* [Task prompt]: Take the line containing "[Sugarboo & Co] (194, 74)" and every line after it to the end of the records, and copy them exactly, excluding pictures.

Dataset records
· · ·
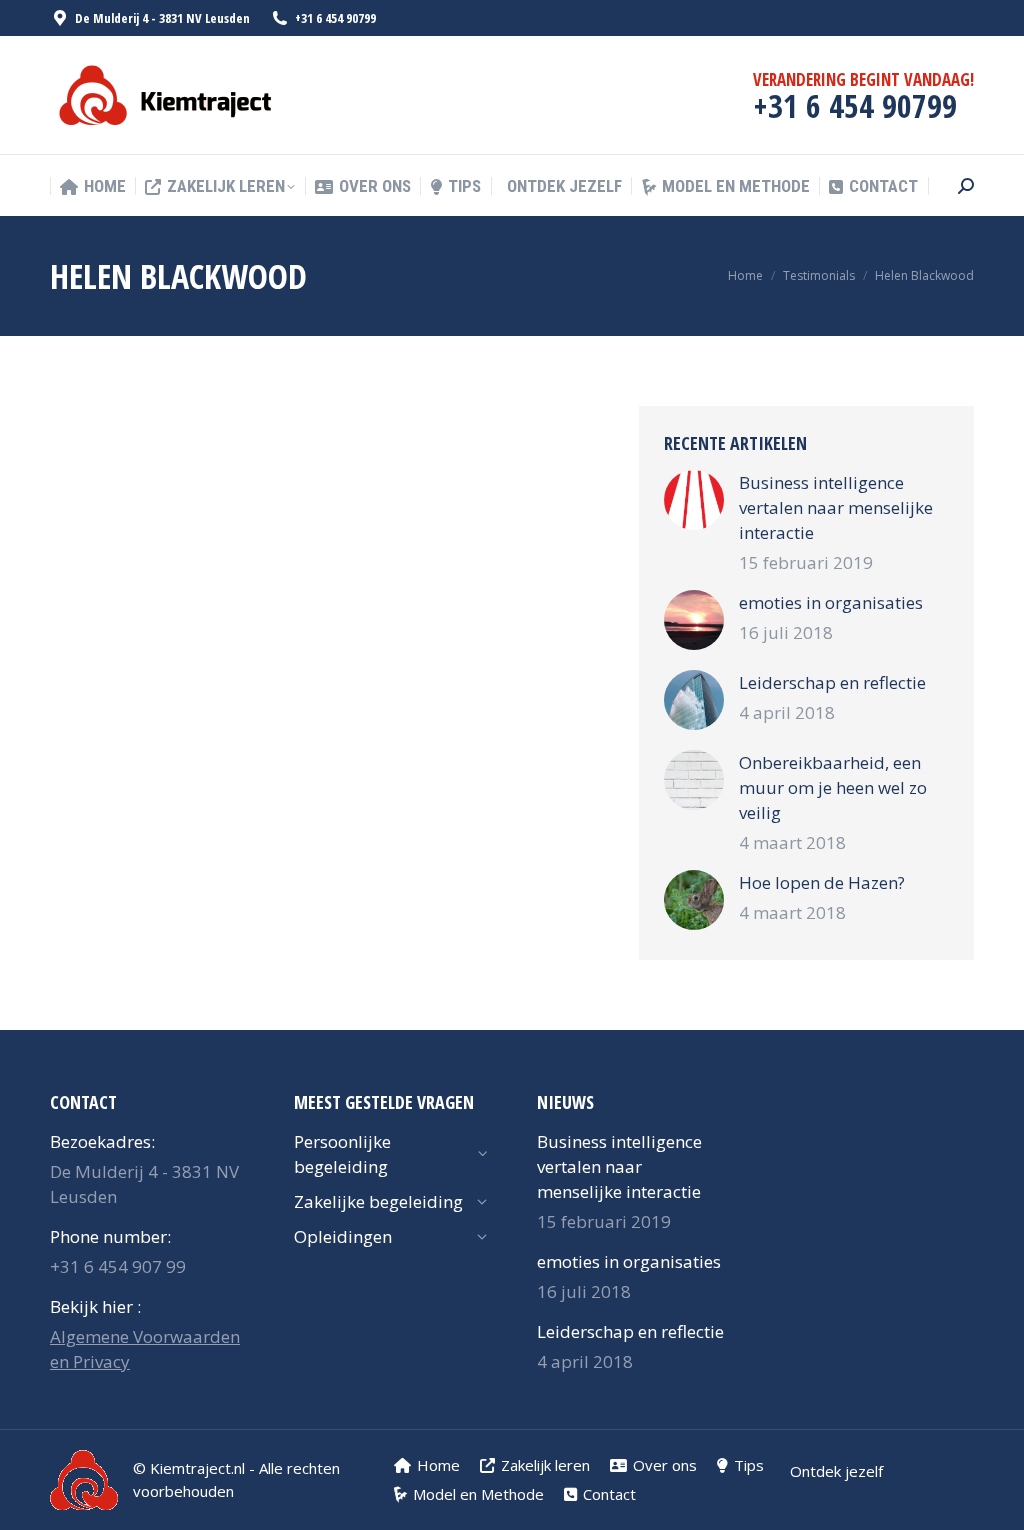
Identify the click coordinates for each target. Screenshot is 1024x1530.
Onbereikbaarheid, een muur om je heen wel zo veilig (833, 787)
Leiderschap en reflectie (832, 682)
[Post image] (694, 500)
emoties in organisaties (831, 602)
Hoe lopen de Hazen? (822, 882)
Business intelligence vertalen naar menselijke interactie (836, 507)
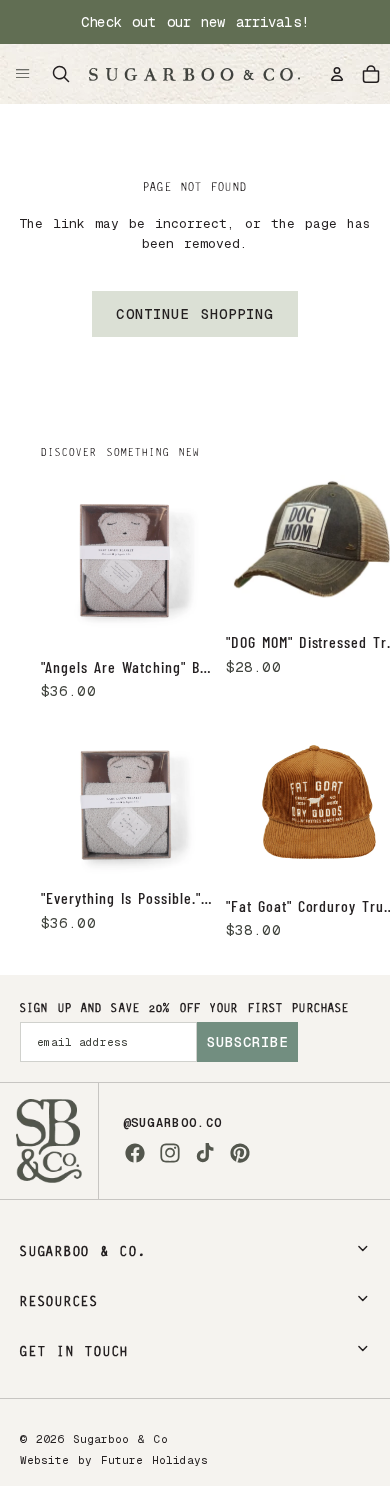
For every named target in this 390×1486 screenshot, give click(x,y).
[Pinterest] (240, 1153)
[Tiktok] (205, 1153)
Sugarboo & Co (120, 1439)
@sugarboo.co (173, 1123)
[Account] (337, 74)
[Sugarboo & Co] (194, 74)
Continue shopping (194, 314)
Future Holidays (154, 1460)
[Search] (61, 74)
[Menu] (23, 74)
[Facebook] (135, 1153)
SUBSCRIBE (247, 1042)
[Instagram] (170, 1153)
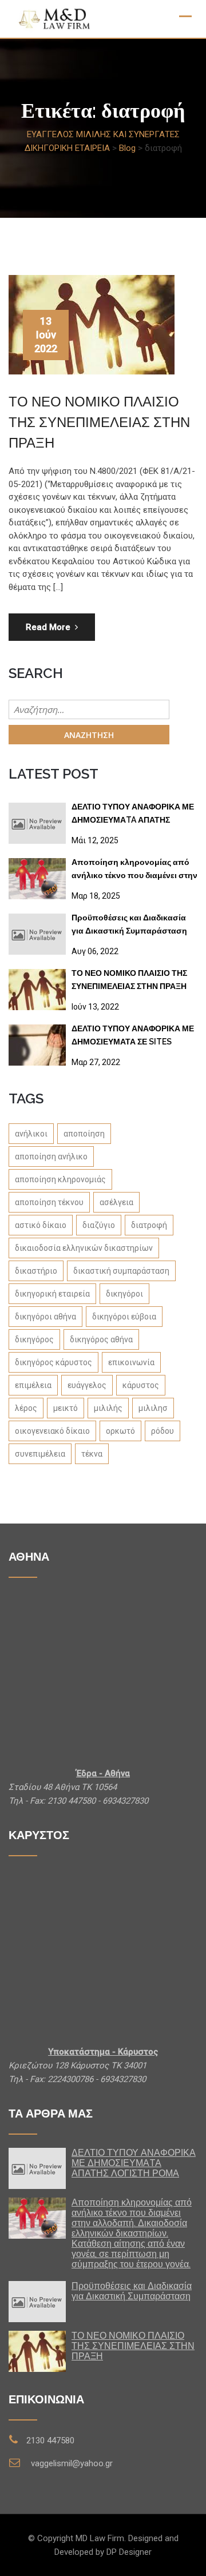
· · ·
* [Solution to the problem]:
[Sugarboo & Co] (194, 74)
Continue shopping (194, 314)
Future Holidays (154, 1460)
[Search] (61, 74)
[Menu] (23, 74)
[Facebook] (135, 1153)
SUBSCRIBE (247, 1042)
[Instagram] (170, 1153)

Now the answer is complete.